- Task objective
An identical reprint of the entire listing below is expected.

★ ★ ★

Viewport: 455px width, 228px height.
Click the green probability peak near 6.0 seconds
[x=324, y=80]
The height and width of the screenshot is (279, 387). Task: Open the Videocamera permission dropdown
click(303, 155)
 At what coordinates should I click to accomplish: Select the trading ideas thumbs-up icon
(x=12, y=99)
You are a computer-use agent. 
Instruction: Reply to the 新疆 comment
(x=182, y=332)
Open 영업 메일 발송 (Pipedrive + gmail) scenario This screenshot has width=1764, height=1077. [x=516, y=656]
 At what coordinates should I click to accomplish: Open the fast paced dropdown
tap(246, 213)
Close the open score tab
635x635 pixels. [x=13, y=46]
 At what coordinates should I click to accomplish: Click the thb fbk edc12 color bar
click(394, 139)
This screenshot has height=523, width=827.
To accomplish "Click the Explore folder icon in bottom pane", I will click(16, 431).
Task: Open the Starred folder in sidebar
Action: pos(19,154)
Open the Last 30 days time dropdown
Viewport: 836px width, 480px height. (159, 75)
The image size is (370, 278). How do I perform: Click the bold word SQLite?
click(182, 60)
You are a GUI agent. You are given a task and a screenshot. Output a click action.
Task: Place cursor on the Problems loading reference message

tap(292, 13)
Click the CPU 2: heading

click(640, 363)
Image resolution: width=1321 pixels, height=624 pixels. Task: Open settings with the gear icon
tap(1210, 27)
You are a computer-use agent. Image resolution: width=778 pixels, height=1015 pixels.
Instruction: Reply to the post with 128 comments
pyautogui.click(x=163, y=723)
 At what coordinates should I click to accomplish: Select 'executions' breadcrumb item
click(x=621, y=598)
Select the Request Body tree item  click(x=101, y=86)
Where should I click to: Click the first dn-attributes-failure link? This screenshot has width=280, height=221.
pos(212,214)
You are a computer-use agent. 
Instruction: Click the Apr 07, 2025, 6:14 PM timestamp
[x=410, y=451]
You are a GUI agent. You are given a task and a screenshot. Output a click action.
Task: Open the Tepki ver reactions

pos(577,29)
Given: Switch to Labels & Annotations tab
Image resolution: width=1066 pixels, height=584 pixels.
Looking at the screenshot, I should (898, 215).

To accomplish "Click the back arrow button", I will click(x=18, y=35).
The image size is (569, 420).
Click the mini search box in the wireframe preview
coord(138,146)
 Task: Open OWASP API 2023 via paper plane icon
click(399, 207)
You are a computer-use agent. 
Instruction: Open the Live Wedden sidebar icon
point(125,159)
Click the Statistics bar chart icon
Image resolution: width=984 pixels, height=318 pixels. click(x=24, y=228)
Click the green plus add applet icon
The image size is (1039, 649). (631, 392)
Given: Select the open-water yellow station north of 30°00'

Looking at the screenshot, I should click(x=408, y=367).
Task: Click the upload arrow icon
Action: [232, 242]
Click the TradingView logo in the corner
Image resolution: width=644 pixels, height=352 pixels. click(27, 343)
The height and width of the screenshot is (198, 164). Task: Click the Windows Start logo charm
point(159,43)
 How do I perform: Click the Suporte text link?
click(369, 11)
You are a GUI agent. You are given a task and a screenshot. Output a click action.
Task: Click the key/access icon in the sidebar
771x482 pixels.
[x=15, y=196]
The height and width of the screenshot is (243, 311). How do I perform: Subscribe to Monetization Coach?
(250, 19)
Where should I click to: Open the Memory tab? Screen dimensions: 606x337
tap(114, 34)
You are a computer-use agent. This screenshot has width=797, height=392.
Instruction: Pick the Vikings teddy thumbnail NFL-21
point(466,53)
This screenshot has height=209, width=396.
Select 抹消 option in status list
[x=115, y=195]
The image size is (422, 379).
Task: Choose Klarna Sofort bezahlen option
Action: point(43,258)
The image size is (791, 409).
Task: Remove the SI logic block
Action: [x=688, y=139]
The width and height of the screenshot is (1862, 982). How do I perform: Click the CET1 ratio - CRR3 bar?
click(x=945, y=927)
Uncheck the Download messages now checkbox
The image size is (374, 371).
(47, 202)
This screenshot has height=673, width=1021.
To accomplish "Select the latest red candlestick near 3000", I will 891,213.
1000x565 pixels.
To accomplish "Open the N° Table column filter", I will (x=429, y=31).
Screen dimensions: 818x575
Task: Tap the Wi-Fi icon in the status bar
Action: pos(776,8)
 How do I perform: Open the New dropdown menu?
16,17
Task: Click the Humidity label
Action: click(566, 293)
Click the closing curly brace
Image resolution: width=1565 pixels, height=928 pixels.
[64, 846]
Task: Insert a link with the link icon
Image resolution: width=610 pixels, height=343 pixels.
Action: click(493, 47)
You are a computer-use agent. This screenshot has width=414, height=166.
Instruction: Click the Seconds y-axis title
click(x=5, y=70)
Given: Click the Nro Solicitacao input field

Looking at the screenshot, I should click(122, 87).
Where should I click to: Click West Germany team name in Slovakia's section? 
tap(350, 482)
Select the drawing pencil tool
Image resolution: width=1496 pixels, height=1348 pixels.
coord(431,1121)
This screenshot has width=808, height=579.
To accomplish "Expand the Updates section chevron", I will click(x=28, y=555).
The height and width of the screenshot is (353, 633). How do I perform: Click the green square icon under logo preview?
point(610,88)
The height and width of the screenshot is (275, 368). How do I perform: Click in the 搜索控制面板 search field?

★ ★ ★

- Answer for this exercise
Viewport: 455px width, 228px height.
Click the green probability peak near 6.0 seconds
[x=324, y=80]
The height and width of the screenshot is (279, 387). Task: Open the Videocamera permission dropdown
click(303, 155)
 At what coordinates should I click to accomplish: Select the trading ideas thumbs-up icon
(x=12, y=99)
You are a computer-use agent. 
Instruction: Reply to the 新疆 comment
(x=182, y=332)
Open 영업 메일 발송 (Pipedrive + gmail) scenario This screenshot has width=1764, height=1077. [x=516, y=656]
 At what coordinates should I click to accomplish: Open the fast paced dropdown
tap(246, 213)
Close the open score tab
635x635 pixels. [x=13, y=46]
 At what coordinates should I click to accomplish: Click the thb fbk edc12 color bar
click(394, 139)
This screenshot has height=523, width=827.
To accomplish "Click the Explore folder icon in bottom pane", I will click(16, 431).
Task: Open the Starred folder in sidebar
Action: pos(19,154)
Open the Last 30 days time dropdown
Viewport: 836px width, 480px height. (159, 75)
The image size is (370, 278). How do I perform: Click the bold word SQLite?
click(182, 60)
You are a GUI agent. You are given a task and a screenshot. Output a click action.
Task: Place cursor on the Problems loading reference message

tap(292, 13)
Click the CPU 2: heading

click(640, 363)
Image resolution: width=1321 pixels, height=624 pixels. Task: Open settings with the gear icon
tap(1210, 27)
You are a computer-use agent. Image resolution: width=778 pixels, height=1015 pixels.
Instruction: Reply to the post with 128 comments
pyautogui.click(x=163, y=723)
 At what coordinates should I click to accomplish: Select 'executions' breadcrumb item
click(x=621, y=598)
Select the Request Body tree item  click(x=101, y=86)
Where should I click to: Click the first dn-attributes-failure link? This screenshot has width=280, height=221.
pos(212,214)
You are a computer-use agent. 
Instruction: Click the Apr 07, 2025, 6:14 PM timestamp
[x=410, y=451]
You are a GUI agent. You are given a task and a screenshot. Output a click action.
Task: Open the Tepki ver reactions

pos(577,29)
Given: Switch to Labels & Annotations tab
Image resolution: width=1066 pixels, height=584 pixels.
Looking at the screenshot, I should (898, 215).

To accomplish "Click the back arrow button", I will click(x=18, y=35).
The image size is (569, 420).
Click the mini search box in the wireframe preview
coord(138,146)
 Task: Open OWASP API 2023 via paper plane icon
click(399, 207)
You are a computer-use agent. 
Instruction: Open the Live Wedden sidebar icon
point(125,159)
Click the Statistics bar chart icon
Image resolution: width=984 pixels, height=318 pixels. click(x=24, y=228)
Click the green plus add applet icon
The image size is (1039, 649). (631, 392)
Given: Select the open-water yellow station north of 30°00'

Looking at the screenshot, I should click(x=408, y=367).
Task: Click the upload arrow icon
Action: [232, 242]
Click the TradingView logo in the corner
Image resolution: width=644 pixels, height=352 pixels. click(27, 343)
The height and width of the screenshot is (198, 164). Task: Click the Windows Start logo charm
point(159,43)
 How do I perform: Click the Suporte text link?
click(369, 11)
You are a GUI agent. You are given a task and a screenshot. Output a click action.
Task: Click the key/access icon in the sidebar
771x482 pixels.
[x=15, y=196]
The height and width of the screenshot is (243, 311). How do I perform: Subscribe to Monetization Coach?
(250, 19)
Where should I click to: Open the Memory tab? Screen dimensions: 606x337
tap(114, 34)
You are a computer-use agent. This screenshot has width=797, height=392.
Instruction: Pick the Vikings teddy thumbnail NFL-21
point(466,53)
This screenshot has height=209, width=396.
Select 抹消 option in status list
[x=115, y=195]
The image size is (422, 379).
Task: Choose Klarna Sofort bezahlen option
Action: point(43,258)
The image size is (791, 409).
Task: Remove the SI logic block
Action: [x=688, y=139]
The width and height of the screenshot is (1862, 982). How do I perform: Click the CET1 ratio - CRR3 bar?
click(x=945, y=927)
Uncheck the Download messages now checkbox
The image size is (374, 371).
(47, 202)
This screenshot has height=673, width=1021.
To accomplish "Select the latest red candlestick near 3000", I will 891,213.
1000x565 pixels.
To accomplish "Open the N° Table column filter", I will (x=429, y=31).
Screen dimensions: 818x575
Task: Tap the Wi-Fi icon in the status bar
Action: pos(776,8)
 How do I perform: Open the New dropdown menu?
16,17
Task: Click the Humidity label
Action: click(566, 293)
Click the closing curly brace
Image resolution: width=1565 pixels, height=928 pixels.
[64, 846]
Task: Insert a link with the link icon
Image resolution: width=610 pixels, height=343 pixels.
Action: click(493, 47)
You are a computer-use agent. This screenshot has width=414, height=166.
Instruction: Click the Seconds y-axis title
click(x=5, y=70)
Given: Click the Nro Solicitacao input field

Looking at the screenshot, I should click(122, 87).
Where should I click to: Click West Germany team name in Slovakia's section? 
tap(350, 482)
Select the drawing pencil tool
Image resolution: width=1496 pixels, height=1348 pixels.
coord(431,1121)
This screenshot has width=808, height=579.
To accomplish "Expand the Updates section chevron", I will click(x=28, y=555).
The height and width of the screenshot is (353, 633). How do I perform: Click the green square icon under logo preview?
point(610,88)
The height and width of the screenshot is (275, 368). How do I perform: Click in the 搜索控制面板 search field?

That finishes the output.